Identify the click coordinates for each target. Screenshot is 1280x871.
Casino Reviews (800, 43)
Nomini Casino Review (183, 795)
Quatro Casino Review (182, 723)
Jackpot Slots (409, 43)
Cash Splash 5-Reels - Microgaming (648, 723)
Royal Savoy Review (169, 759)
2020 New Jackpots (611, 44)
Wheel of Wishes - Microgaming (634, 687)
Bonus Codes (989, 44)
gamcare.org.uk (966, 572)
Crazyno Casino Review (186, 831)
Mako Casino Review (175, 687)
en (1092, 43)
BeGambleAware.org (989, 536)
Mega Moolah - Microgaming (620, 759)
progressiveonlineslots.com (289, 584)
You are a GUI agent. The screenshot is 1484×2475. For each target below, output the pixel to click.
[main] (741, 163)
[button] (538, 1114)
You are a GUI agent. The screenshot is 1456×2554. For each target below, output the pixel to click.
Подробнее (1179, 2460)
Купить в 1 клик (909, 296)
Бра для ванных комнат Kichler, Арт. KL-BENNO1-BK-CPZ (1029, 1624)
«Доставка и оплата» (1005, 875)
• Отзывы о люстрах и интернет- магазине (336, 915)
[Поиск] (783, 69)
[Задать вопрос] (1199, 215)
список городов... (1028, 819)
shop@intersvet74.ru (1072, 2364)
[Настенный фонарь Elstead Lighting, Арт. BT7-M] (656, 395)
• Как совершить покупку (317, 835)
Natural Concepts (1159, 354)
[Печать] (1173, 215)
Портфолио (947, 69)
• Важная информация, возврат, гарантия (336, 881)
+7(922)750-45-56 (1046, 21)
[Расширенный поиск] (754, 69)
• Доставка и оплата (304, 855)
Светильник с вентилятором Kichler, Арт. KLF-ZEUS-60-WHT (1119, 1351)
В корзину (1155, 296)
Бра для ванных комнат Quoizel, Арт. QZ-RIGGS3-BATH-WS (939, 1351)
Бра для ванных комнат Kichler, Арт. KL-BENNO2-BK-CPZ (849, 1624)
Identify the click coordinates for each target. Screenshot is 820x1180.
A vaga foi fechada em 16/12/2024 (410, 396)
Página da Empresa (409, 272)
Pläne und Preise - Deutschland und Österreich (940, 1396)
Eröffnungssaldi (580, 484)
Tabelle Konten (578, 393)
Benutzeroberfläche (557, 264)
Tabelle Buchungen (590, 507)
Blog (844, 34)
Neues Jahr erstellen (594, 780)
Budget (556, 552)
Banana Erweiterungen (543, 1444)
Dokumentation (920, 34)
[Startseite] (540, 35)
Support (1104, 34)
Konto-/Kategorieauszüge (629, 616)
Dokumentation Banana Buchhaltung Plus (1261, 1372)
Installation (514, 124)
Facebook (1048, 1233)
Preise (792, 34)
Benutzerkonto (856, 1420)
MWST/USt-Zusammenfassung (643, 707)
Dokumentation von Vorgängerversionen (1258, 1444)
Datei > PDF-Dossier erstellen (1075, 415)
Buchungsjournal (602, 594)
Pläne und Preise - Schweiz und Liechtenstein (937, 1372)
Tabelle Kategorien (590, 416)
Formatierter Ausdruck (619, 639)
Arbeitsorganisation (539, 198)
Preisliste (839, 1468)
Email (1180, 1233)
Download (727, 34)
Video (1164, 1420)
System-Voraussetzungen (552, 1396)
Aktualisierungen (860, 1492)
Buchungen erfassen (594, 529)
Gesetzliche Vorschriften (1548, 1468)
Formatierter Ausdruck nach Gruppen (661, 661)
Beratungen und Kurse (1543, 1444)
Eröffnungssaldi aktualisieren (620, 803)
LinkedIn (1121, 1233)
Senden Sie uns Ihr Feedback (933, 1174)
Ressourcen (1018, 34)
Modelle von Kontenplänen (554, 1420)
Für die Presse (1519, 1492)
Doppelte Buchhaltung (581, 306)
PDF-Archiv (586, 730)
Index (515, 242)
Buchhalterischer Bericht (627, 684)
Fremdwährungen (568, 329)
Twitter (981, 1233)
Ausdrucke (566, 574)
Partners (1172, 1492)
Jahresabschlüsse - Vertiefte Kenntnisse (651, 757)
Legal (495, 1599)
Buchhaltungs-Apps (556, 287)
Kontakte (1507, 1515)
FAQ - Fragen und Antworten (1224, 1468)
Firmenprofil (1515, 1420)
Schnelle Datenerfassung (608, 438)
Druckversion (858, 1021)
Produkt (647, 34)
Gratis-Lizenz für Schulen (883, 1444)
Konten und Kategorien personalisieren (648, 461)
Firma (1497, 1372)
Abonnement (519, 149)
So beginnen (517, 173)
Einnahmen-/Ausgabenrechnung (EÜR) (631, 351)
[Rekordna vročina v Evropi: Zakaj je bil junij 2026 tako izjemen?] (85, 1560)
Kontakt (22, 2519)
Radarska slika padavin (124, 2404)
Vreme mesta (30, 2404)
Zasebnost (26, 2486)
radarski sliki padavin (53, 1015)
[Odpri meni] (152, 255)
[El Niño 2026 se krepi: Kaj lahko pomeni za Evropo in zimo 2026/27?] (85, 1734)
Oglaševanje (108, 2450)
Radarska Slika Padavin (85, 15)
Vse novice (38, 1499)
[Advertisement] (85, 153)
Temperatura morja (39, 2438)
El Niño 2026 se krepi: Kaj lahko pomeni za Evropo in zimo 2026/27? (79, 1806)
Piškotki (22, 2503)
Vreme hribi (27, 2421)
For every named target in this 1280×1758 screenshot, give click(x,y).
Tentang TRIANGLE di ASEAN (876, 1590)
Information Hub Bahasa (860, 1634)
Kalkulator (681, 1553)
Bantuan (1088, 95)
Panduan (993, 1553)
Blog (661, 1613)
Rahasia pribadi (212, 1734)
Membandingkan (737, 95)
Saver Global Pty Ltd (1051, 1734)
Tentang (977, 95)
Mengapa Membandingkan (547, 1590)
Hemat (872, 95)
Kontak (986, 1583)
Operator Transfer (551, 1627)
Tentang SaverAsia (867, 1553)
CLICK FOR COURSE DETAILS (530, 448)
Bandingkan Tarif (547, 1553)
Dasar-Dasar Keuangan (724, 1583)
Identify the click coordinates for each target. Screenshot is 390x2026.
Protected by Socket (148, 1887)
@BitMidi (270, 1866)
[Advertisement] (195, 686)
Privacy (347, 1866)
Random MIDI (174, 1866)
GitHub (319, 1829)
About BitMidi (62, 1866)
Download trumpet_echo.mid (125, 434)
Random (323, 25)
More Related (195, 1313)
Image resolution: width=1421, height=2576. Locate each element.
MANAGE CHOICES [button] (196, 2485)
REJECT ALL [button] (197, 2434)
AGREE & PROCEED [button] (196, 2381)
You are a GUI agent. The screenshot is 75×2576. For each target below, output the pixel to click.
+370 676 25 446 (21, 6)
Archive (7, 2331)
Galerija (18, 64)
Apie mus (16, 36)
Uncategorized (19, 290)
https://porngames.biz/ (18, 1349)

______________________________

What the exercise asks – If a line of the material contains the word "Preise", pick it out and copy it.

Answer space –
Pläne und Preise - Deutschland und Österreich (940, 1396)
Preise (792, 34)
Pläne und Preise - Schweiz und Liechtenstein (937, 1372)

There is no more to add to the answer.